In 2022, Byrne made 42 appearances split between Chattanooga and the Triple-A Louisville Bats. In 42 relief appearances for the two affiliates, he posted a combined 2–5 record and 4.55 ERA with 73 strikeouts and two saves across 61 1/3 innings pitched. Byrne returned to Chattanooga in 2023, pitching to a 4–1 record and 2.77 ERA with 63 strikeouts and two saves over 31 games out of the bullpen.

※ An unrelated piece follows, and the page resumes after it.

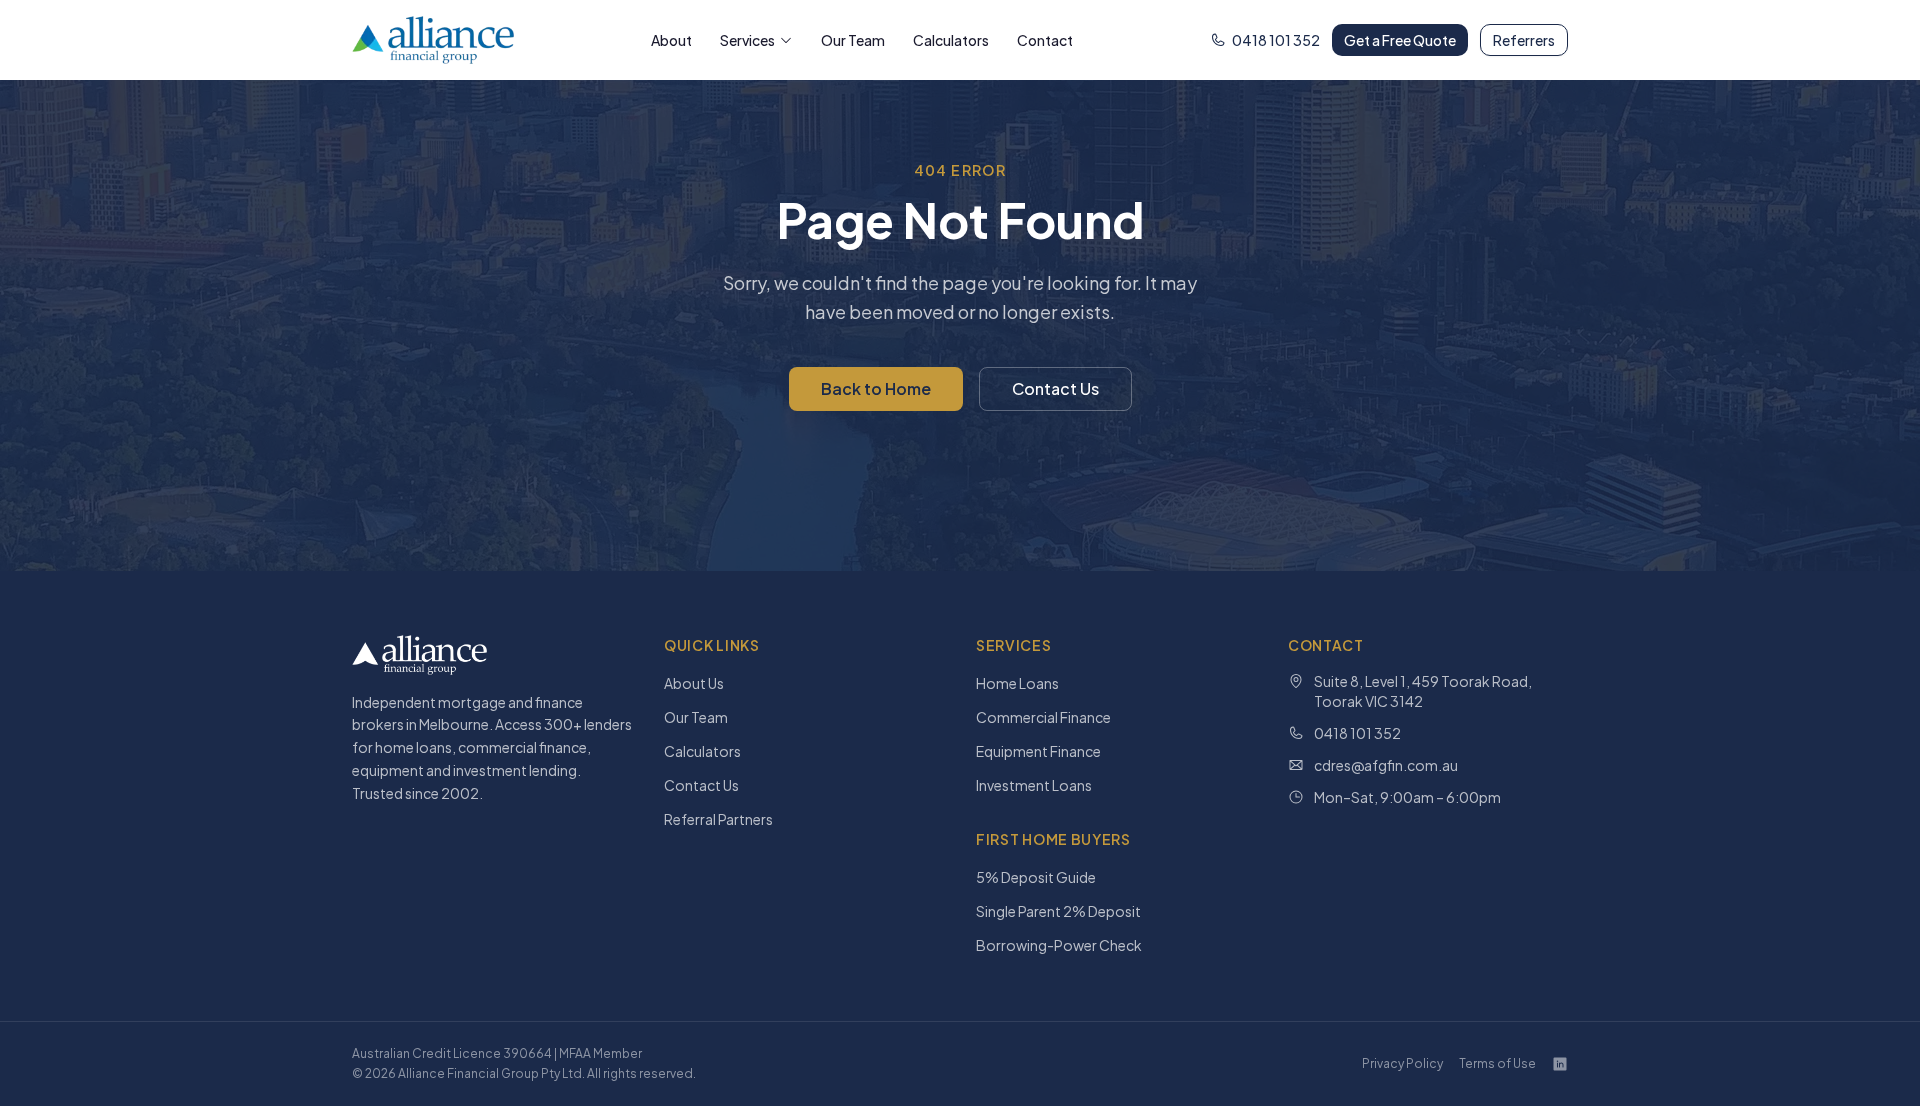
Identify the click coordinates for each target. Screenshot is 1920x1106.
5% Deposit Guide (1036, 877)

Byrne split the 2024 season between the rookie-level Arizona Complex League Reds, Single-A Daytona, and the Triple-A Louisville Bats. In 11 appearances for the three affiliates, he recorded a combined 5.06 ERA with 16 strikeouts and two saves across 10 2/3 innings pitched. Byrne elected free agency following the season on November 4, 2024.

==Coaching career==
On January 29, 2025, Byrne returned to the Florida Gators as a student assistant on the coaching staff.